* _DIRECTIONS FOR THIS TASK_: Repeat word for word the passage of the IoT and metal sled essay below, starting at "How then can" and ending at "US Pacific fleet.".

A hard run with a friend, or a climb out of a deep canyon, or crossing a river, or just lifting weights with a group all trigger deep centers of joy. We evolved to work together; it's how we brought down mammoths, kept the children safe, maintained and grew the tribe.
Together is how we best operate.
Second, I would involve IoT. I love this tech; I think it's so cool that we can start to measure the world, record it, and react much faster, more accurately, and over far longer range than ever we could before. IoT is so clearly the way forward that ignoring it borders on the criminal.
Still, IoT is a dense thicket. To use it you typically have to be able to do more than just make text bold or italic; there's code involved, hardware, software, connectivity, and more. In fact, the deeper you get into IoT, the more you need to know just to get something simple to work.
How then can we integrate the joy of action together with the barriers of getting something to actually work that surround IoT?
BEGINNINGS
Years ago, when I was deep in my metal working phase, a buddy of mine came by to give me a couple of heavy iron elongated pyramids that looked like teeth off a robot T-rex.
In actual fact they were the worn out teeth of the San Diego bay dredger, the thing that digs out the bottom of the bay so it's deep enough for our various and sundry aircraft carriers, destroyers, and other large ships that dock here in America's Finest city and make up much of the US Pacific fleet.
For the longest time I didn't know what to do with 'em. Then one day on the internet back in 2015-ish, I saw some football guys pushing a metal sled.
Ah, I thought, those dredger teeth would make excellent sled feet, and using them as the front skids, I welded together a heavy metal sled out of scrap I had laying around. I pushed it around the neighborhood causing all kinds of grinding-steel-on-concrete noise and was generally very pleased with myself as I bulldogged the thing around the block.
I used it a few times because I love action, but other actions called in both real and virtual worlds, and the sled sat next to the weight rack until last Thursday.

Records taken from a pointing dataset:

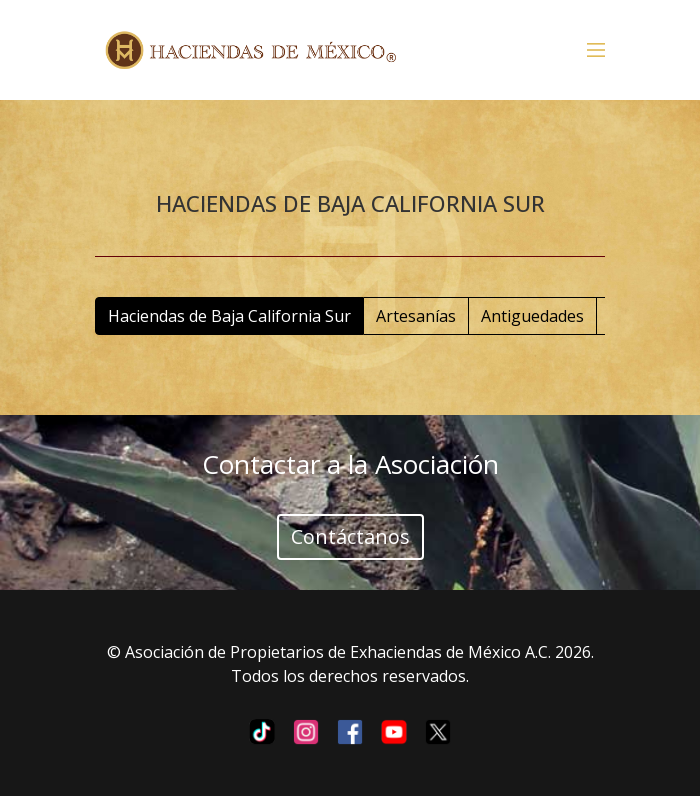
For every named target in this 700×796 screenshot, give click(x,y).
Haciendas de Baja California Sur (229, 316)
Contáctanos (350, 536)
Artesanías (416, 316)
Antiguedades (532, 316)
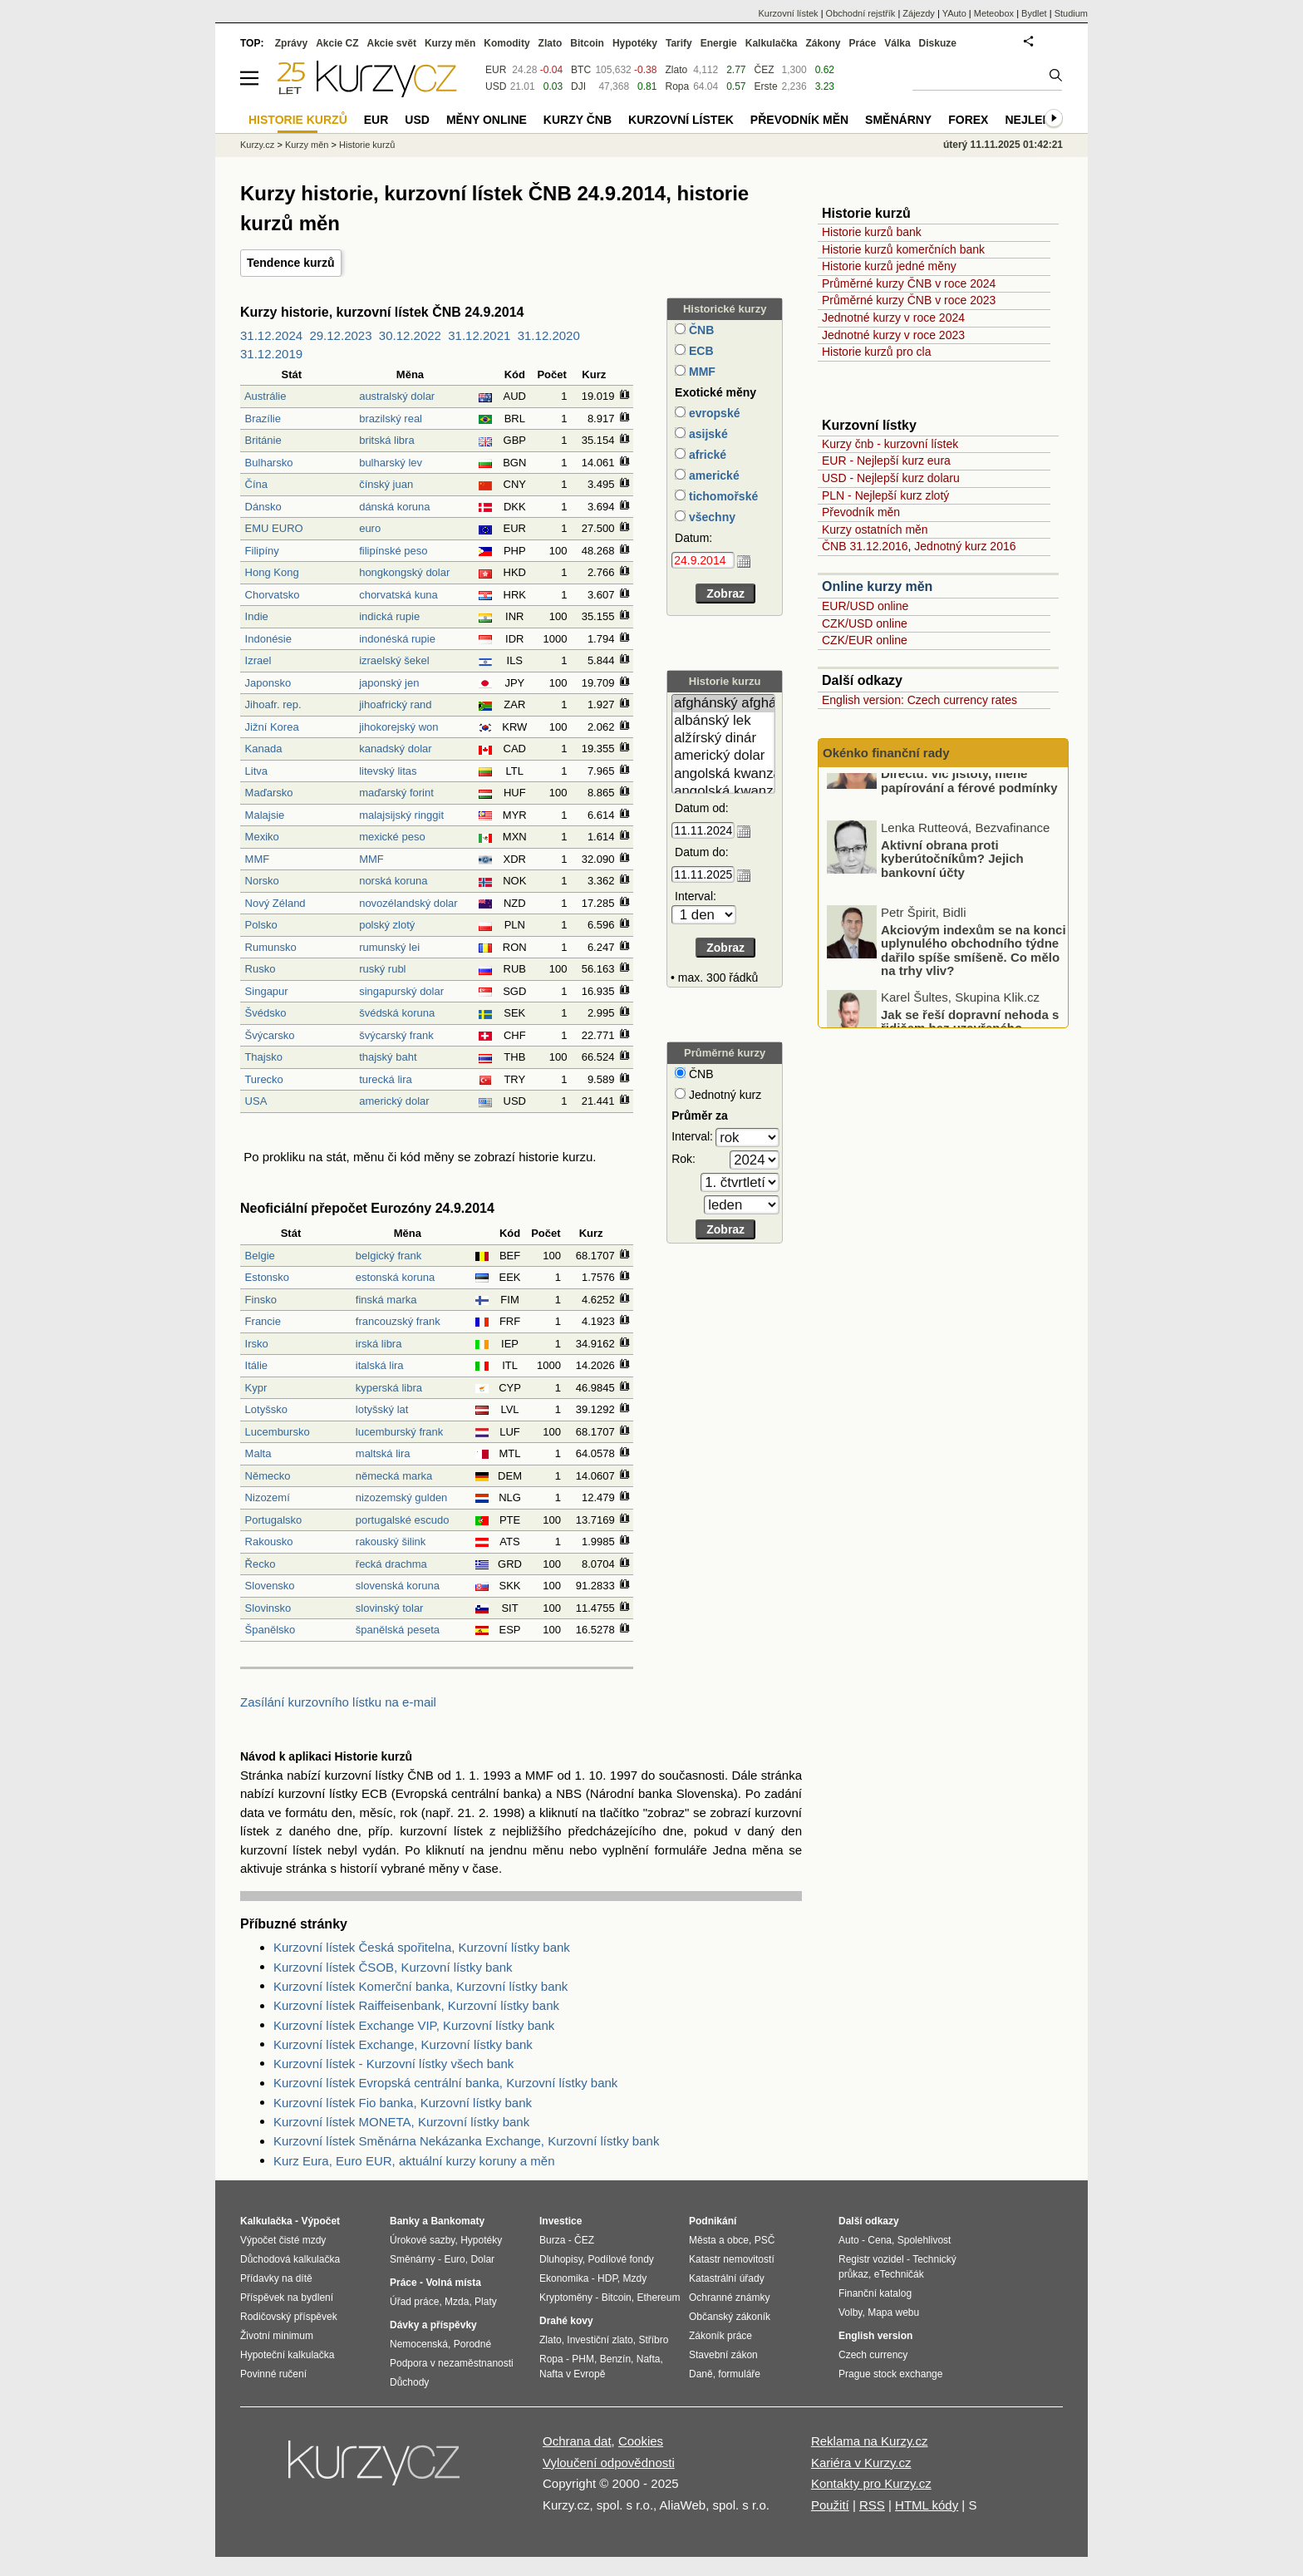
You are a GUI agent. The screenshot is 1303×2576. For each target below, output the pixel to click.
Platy (485, 2302)
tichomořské (722, 496)
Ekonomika (563, 2278)
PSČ (765, 2240)
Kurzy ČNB (577, 119)
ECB (699, 350)
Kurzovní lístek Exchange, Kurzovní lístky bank (403, 2044)
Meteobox (994, 13)
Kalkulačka (771, 43)
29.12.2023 (340, 335)
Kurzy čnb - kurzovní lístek (890, 444)
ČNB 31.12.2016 (865, 546)
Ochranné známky (729, 2297)
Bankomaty (457, 2221)
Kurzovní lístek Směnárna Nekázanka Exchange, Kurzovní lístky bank (466, 2141)
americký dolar (723, 756)
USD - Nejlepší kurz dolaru (891, 478)
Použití (830, 2505)
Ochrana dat (577, 2441)
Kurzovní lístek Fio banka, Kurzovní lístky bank (402, 2103)
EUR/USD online (865, 606)
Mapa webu (893, 2312)
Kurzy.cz (257, 145)
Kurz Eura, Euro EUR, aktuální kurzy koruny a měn (413, 2161)
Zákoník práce (720, 2336)
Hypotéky (634, 43)
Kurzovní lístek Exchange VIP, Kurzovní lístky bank (413, 2025)
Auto (848, 2240)
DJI (578, 86)
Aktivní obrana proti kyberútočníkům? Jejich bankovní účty (952, 898)
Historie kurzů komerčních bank (903, 249)
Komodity (506, 43)
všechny (710, 517)
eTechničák (899, 2274)
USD (495, 86)
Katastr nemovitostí (731, 2259)
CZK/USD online (864, 623)
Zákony (822, 43)
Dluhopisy (561, 2259)
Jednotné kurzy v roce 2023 (893, 335)
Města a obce (719, 2240)
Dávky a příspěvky (433, 2325)
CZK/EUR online (864, 640)
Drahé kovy (566, 2321)
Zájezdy (918, 13)
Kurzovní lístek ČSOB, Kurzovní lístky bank (393, 1967)
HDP (607, 2278)
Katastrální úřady (727, 2278)
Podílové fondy (620, 2259)
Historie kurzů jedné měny (889, 266)
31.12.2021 (479, 335)
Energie (719, 43)
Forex (968, 119)
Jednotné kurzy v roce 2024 (893, 317)
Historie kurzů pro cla (877, 351)
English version (875, 2336)
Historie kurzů (367, 145)
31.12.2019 (271, 354)
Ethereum (658, 2297)
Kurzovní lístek (788, 13)
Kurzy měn (450, 43)
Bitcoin (587, 43)
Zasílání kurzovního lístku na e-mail (338, 1702)
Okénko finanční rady (886, 753)
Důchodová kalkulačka (290, 2259)
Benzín (615, 2359)
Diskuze (937, 43)
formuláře (739, 2374)
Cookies (640, 2441)
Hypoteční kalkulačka (287, 2355)
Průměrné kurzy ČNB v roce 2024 (909, 283)
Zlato (676, 70)
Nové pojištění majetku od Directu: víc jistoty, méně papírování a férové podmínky (969, 813)
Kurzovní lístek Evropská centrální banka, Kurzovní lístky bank (445, 2083)
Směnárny (898, 119)
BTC (581, 70)
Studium (1071, 13)
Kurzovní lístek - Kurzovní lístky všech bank (393, 2063)
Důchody (409, 2382)
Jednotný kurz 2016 (964, 546)
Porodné (472, 2344)
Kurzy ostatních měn (875, 529)
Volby (850, 2312)
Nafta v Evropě (572, 2374)
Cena (880, 2240)
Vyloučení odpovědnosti (609, 2462)
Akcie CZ (337, 43)
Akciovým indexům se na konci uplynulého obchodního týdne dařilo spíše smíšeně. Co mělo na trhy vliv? (973, 990)
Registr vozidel (871, 2259)
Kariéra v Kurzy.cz (861, 2462)
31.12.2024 (271, 335)
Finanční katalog (875, 2293)
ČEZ (764, 70)
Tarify (679, 43)
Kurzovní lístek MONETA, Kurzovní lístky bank (401, 2122)
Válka (897, 43)
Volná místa (452, 2282)
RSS (872, 2505)
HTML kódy (926, 2505)
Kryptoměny (565, 2297)
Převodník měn (861, 512)
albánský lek (723, 721)
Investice (560, 2221)
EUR (495, 70)
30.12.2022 (410, 335)
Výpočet (320, 2221)
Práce (863, 43)
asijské (707, 434)
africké (706, 454)
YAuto (954, 13)
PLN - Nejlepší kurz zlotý (885, 495)
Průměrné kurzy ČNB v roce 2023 (909, 300)
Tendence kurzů (291, 262)
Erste (766, 86)
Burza (552, 2240)
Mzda (457, 2302)
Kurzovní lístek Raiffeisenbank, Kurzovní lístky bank (416, 2005)
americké (713, 475)
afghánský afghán (723, 703)
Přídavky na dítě (276, 2278)
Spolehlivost (924, 2240)
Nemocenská (419, 2344)
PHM (583, 2359)
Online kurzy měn (877, 586)
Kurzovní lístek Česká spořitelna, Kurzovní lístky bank (421, 1947)
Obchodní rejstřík (861, 13)
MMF (700, 371)
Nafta (649, 2359)
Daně (701, 2374)
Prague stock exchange (890, 2374)
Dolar (482, 2259)
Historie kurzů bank (872, 232)
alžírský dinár (723, 738)
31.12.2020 (549, 335)
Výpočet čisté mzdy (283, 2240)
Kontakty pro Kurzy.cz (871, 2483)
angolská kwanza (723, 774)
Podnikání (712, 2221)
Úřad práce (414, 2302)
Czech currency (872, 2355)
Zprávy (291, 43)
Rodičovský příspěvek (288, 2316)
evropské (713, 413)
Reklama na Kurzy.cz (869, 2441)
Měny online (486, 119)
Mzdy (635, 2278)
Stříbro (653, 2340)
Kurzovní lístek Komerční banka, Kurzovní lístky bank (420, 1986)
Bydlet (1034, 13)
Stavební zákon (723, 2355)
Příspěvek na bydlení (286, 2297)
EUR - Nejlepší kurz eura (886, 460)
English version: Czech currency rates (919, 700)
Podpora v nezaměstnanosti (452, 2363)
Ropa (677, 86)
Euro (454, 2259)
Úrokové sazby (422, 2240)
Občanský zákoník (729, 2316)
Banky (405, 2221)
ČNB (700, 330)
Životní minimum (276, 2336)
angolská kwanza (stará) (723, 791)
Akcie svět (391, 43)
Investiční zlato (599, 2340)
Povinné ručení (273, 2374)
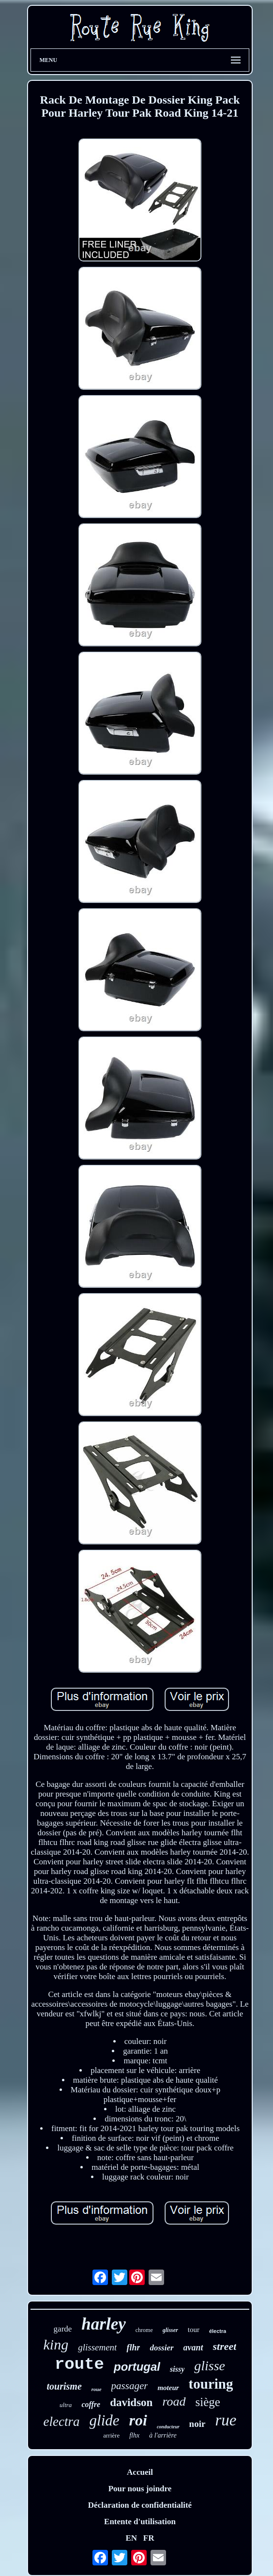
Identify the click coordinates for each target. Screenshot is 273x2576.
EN (131, 2538)
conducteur (168, 2426)
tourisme (64, 2386)
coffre (90, 2404)
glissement (97, 2347)
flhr (133, 2347)
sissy (177, 2369)
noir (197, 2424)
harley (103, 2324)
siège (208, 2401)
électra (217, 2331)
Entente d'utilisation (140, 2521)
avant (193, 2347)
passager (129, 2386)
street (225, 2346)
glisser (170, 2330)
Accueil (140, 2472)
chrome (144, 2330)
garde (63, 2328)
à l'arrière (163, 2435)
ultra (66, 2404)
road (173, 2401)
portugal (137, 2366)
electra (62, 2421)
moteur (168, 2388)
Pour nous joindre (140, 2488)
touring (211, 2384)
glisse (209, 2365)
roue (96, 2389)
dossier (161, 2347)
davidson (131, 2402)
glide (105, 2420)
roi (138, 2420)
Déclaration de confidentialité (140, 2505)
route (79, 2364)
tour (193, 2329)
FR (148, 2538)
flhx (134, 2435)
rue (225, 2420)
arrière (111, 2435)
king (56, 2344)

* _TASK RESULT_:
How then can we integrate the joy of action together with the barriers of getting something to actually work that surround IoT?
BEGINNINGS
Years ago, when I was deep in my metal working phase, a buddy of mine came by to give me a couple of heavy iron elongated pyramids that looked like teeth off a robot T-rex.
In actual fact they were the worn out teeth of the San Diego bay dredger, the thing that digs out the bottom of the bay so it's deep enough for our various and sundry aircraft carriers, destroyers, and other large ships that dock here in America's Finest city and make up much of the US Pacific fleet.